Under the agreement, an American company, General Dynamics, will serve as subcontractor for Japan's Mitsubishi Heavy Industries to develop the plane. The American company would receive about $440 million for its development work. The production work on the plane is valued at more than $5 billion. Bush also indicated that U.S. negotiators succeeded in tightening restrictions on Japanese access to sensitive computer software needed to fly the aircraft and fire its weapons.

"Sensitive source codes for the aircraft's computer will be strictly controlled," Bush said. "Access will be granted to only those codes that are essential to complete the project."

U.S. officials said later that the accord calls for the United States to provide Japan with some of the strategically sensitive "source-codes"--a kind of computer blueprint--for firing the aircraft's weapons, but that Tokyo would not have use of the source codes used in the design of the flight-control computer.

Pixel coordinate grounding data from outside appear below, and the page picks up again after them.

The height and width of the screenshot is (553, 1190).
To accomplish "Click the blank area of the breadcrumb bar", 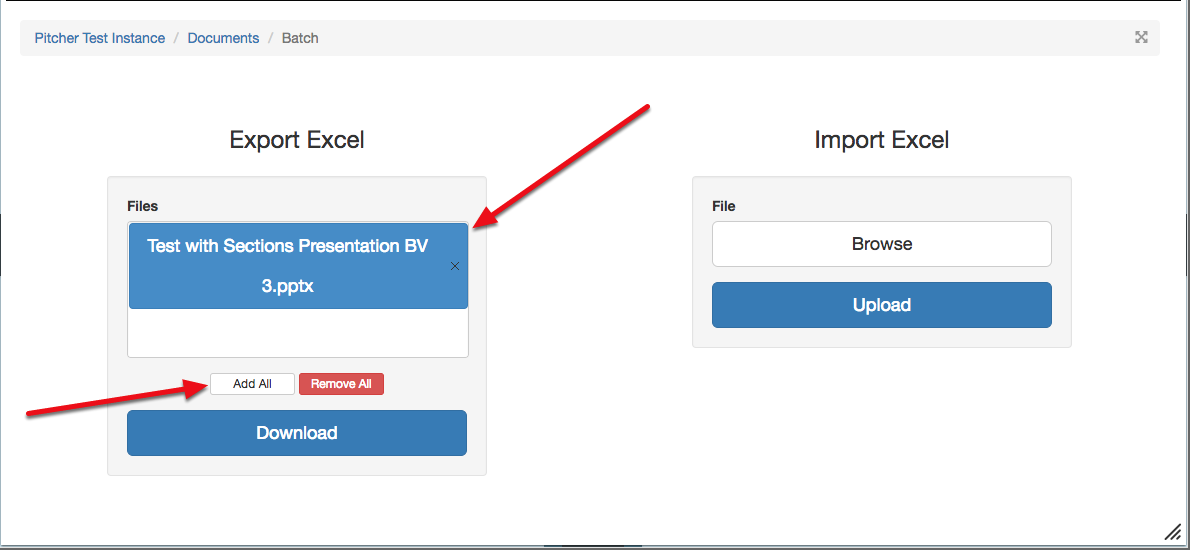I will point(700,38).
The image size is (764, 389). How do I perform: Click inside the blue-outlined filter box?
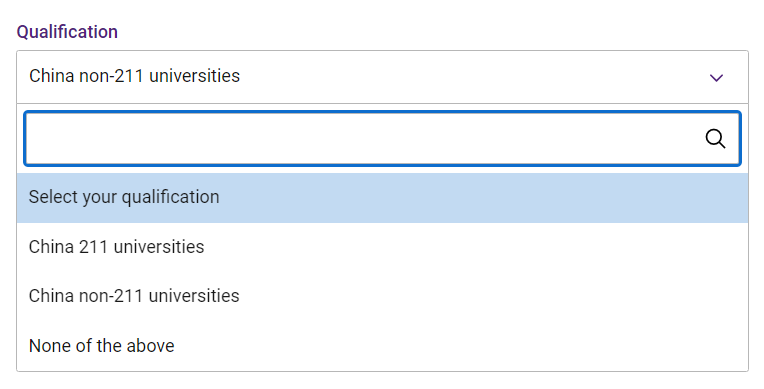(x=382, y=139)
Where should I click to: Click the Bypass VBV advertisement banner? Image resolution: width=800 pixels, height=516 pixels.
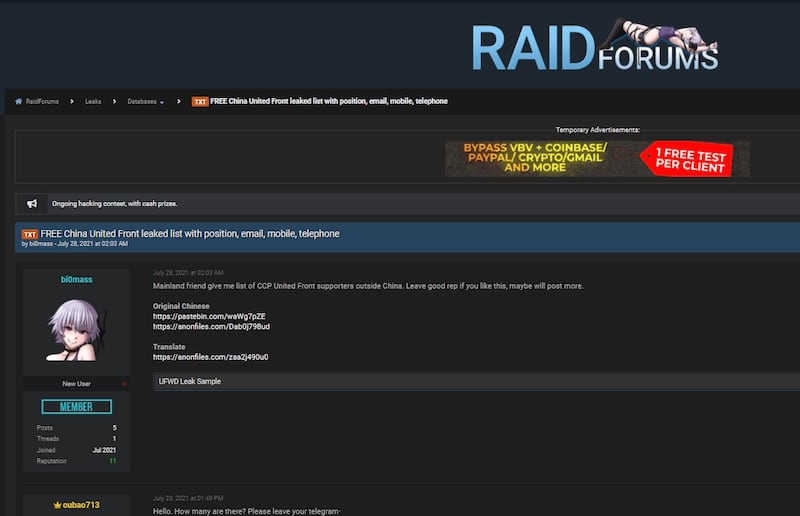tap(597, 158)
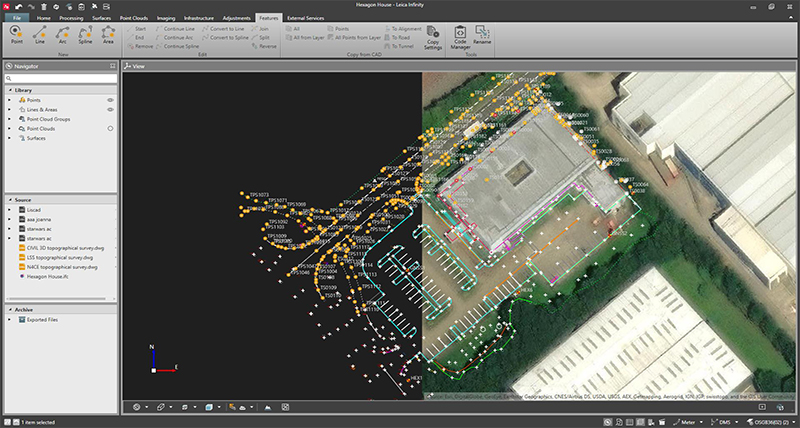The image size is (800, 428).
Task: Expand Exported Files in Archive
Action: [10, 320]
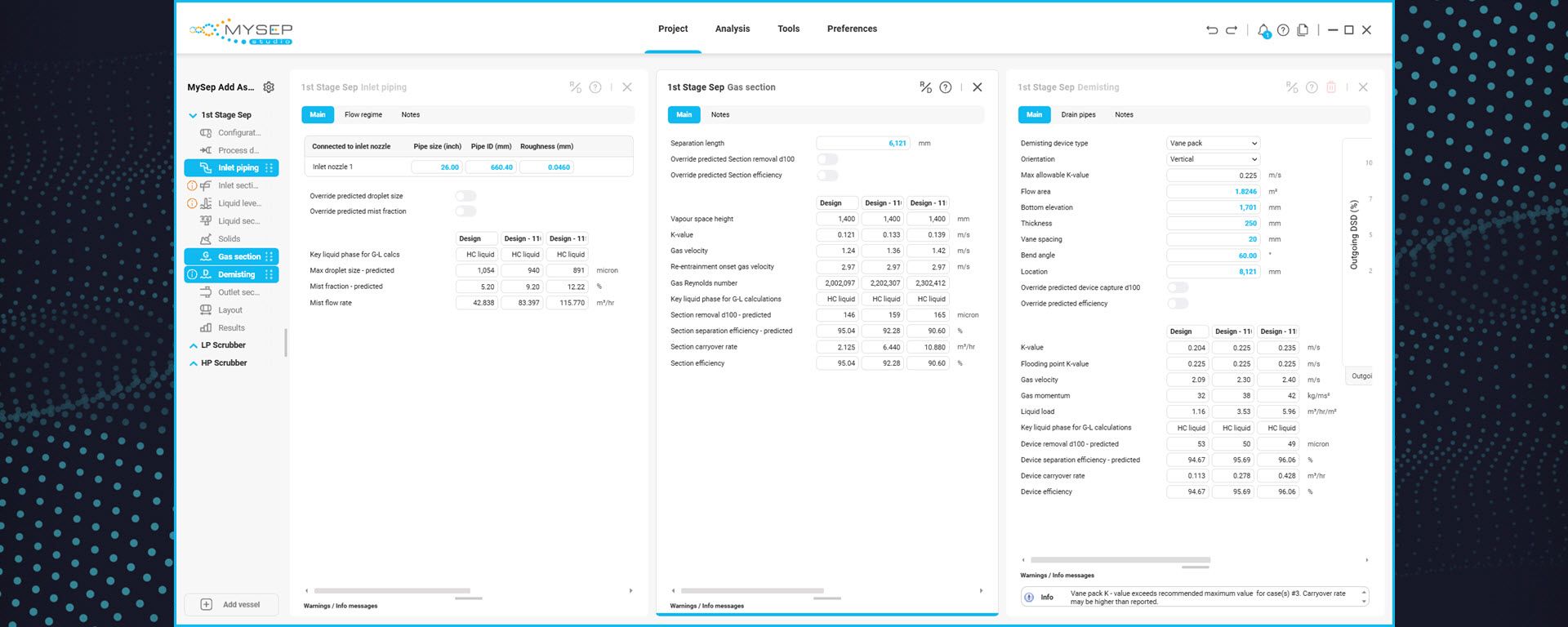Click the Separation length input field
1568x627 pixels.
coord(862,144)
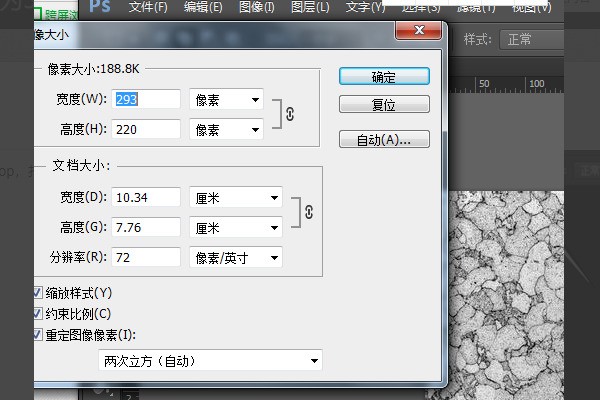Click the 自动(A)... button
This screenshot has width=600, height=400.
click(384, 139)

It also guarantees that the United States will have access to any new technology that Japan develops under the project.

The new technology will come free of charge in cases where it stems from existing technological information that the United States gives Japan as part of the FSX project. Washington would be able to buy any new technology that Japan develops from scratch.

One element left unresolved in the accord is who will produce the engine for the FSX. U.S. officials said the two sides had "no agreement" on the question, but the accord does cite the possibility of Japanese production under U.S. license as "a viable way."

The deal on the FSX, which is to be patterned after the American F-16 fighter jet, is unusual not only in reflecting traditional concerns about sharing of sensitive military technology, but also in making certain that America has access to any new Japanese technology.

Even though Japan has not developed any major military aircraft on its own since World War II, American officials recognize that Japanese technological capability is so high that Japan could develop breakthroughs.

Friday's announcement of the accord also ends a major battle inside the Administration over giving top economic policy-makers more say in negotiating such deals, which previously had been the sole province of the State and Defense departments.

It was objections by the Commerce Department and the U.S. Trade Representative's Office last January that set off criticism of the agreement in Congress and eventually gave rise to a renegotiation of the Reagan Administration's accord.

The two agencies feared the deal might give Japan the technology it needs to establish its own civilian aircraft industry that eventually could compete with that of the United States. The U.S. aircraft industry has dominated the world market for civilian planes.

U.S. officials said Friday the Administration now has set up internal procedures designed to bring in economic officials at the early stages of negotiation over co-development of major weapons systems.

The major elements of the deal were completed early in April, but final signing of the accord was held up while the two sides wrangled over last-minute changes in language. Japan twice sent special envoys here to work out details in such disputes.

U.S. officials had been anxious to complete the deal before Japanese Prime Minister Noboru Takeshita, a prime mover in negotiating the accord, steps down from office. Takeshita announced Tuesday that he would resign because of a domestic stock scandal.